26. Cette double bataille fut longue et acharnée. Quand il ne leur fut
plus possible de supporter nos assauts, ils se replièrent, les uns sur
la hauteur, comme ils l'avaient fait une première fois, les autres
auprès de leurs bagages et de leurs chariots. Pendant toute cette
action, qui dura de la septième heure du jour jusqu'au soir, personne
ne put voir un ennemi tourner le dos. On se battit encore autour des
bagages fort avant dans la nuit les Barbares avaient en effet formé
une barricade de chariots et, dominant les nôtres, ils les accablaient
de traits à mesure qu'ils approchaient ; plusieurs aussi lançaient par-
dessous, entre les chariots et entre les roues, des piques et des
javelots qui blessaient nos soldats. Après un long combat, nous nous
rendîmes maîtres des bagages et du camp. La fille d'Orgétorix et un
de ses fils furent faits prisonniers.
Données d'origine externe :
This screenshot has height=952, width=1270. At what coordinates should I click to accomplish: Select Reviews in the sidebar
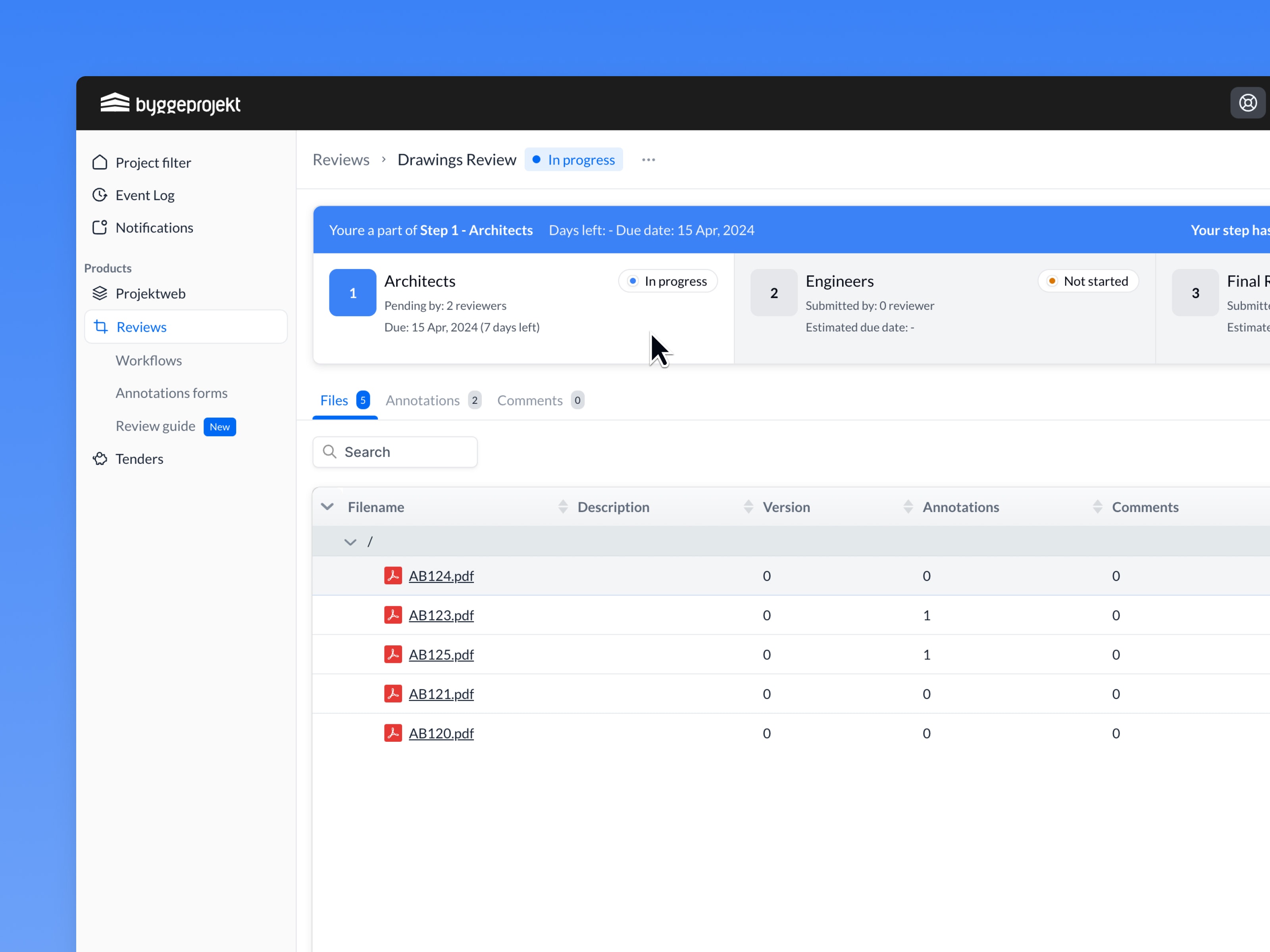pyautogui.click(x=141, y=326)
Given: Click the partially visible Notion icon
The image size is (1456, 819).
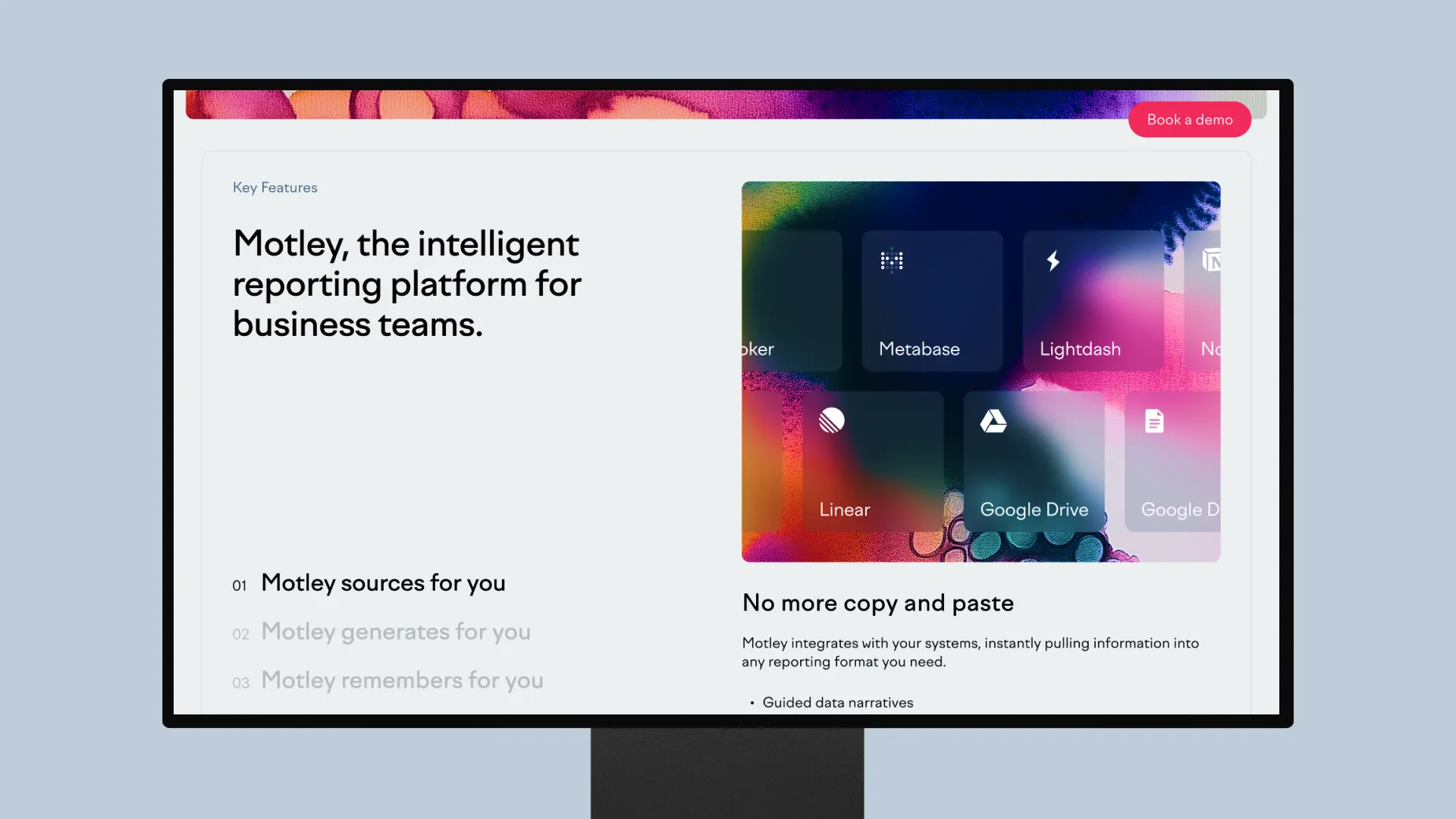Looking at the screenshot, I should 1211,261.

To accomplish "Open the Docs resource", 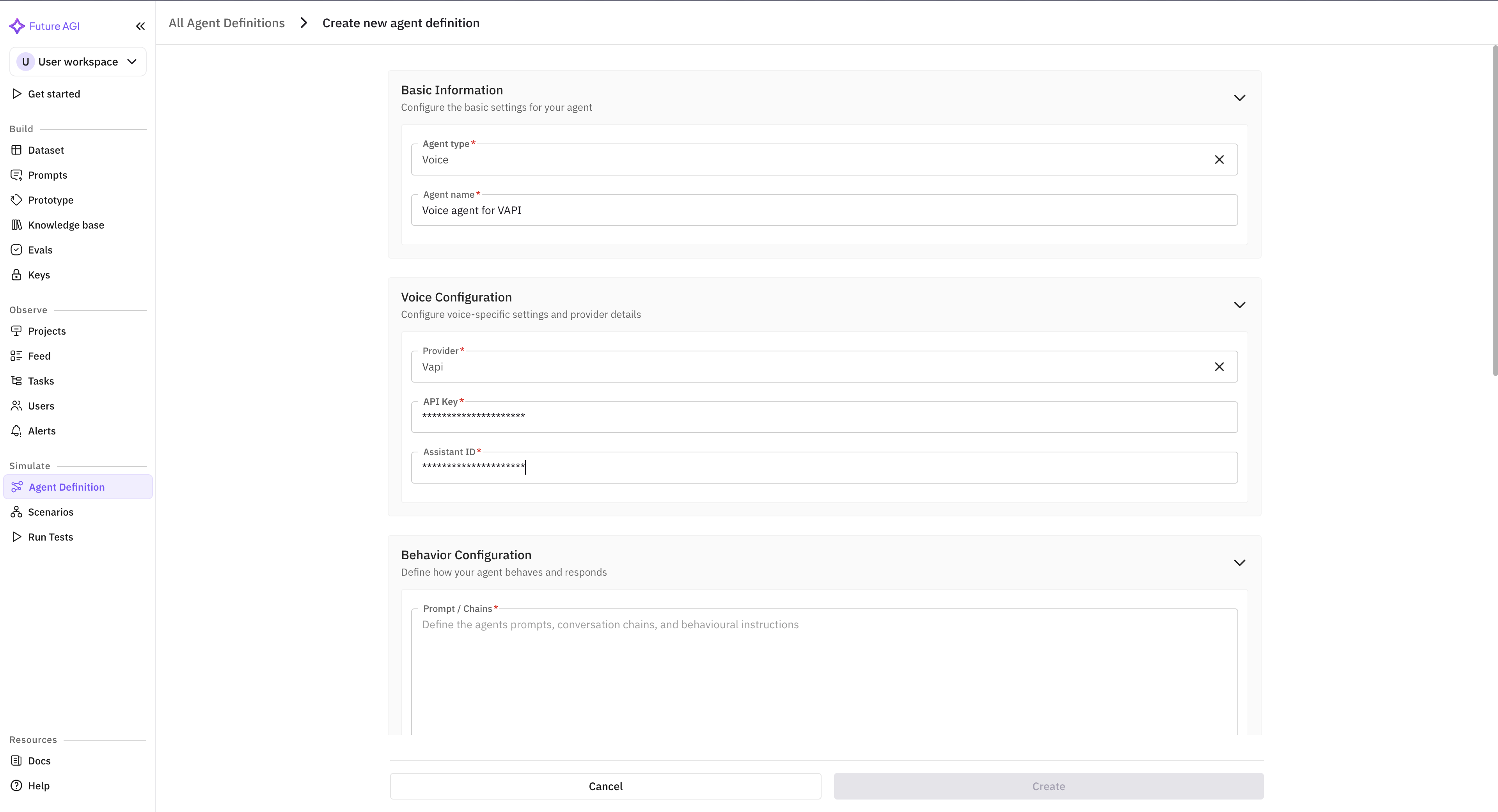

Cent trente mille hommes environ
s'échappèrent, et durant cette nuit-là ils marchèrent sans arrêt ; le
quatrième jour, sans jamais avoir fait halte un moment la nuit, ils
arrivèrent chez les Lingons ; nos troupes n'avaient pu les suivre,
ayant été retenues trois jours par les soins à donner aux blessés et
par l'ensevelissement des morts. César envoya aux Lingons une
lettre et des messagers pour les inviter à ne fournir aux Helvètes ni
ravitaillement, ni aide d'aucune sorte ; sinon, il les traiterait comme
eux. Et lui-même, au bout de trois jours, se mit à les suivre avec toute
son armée.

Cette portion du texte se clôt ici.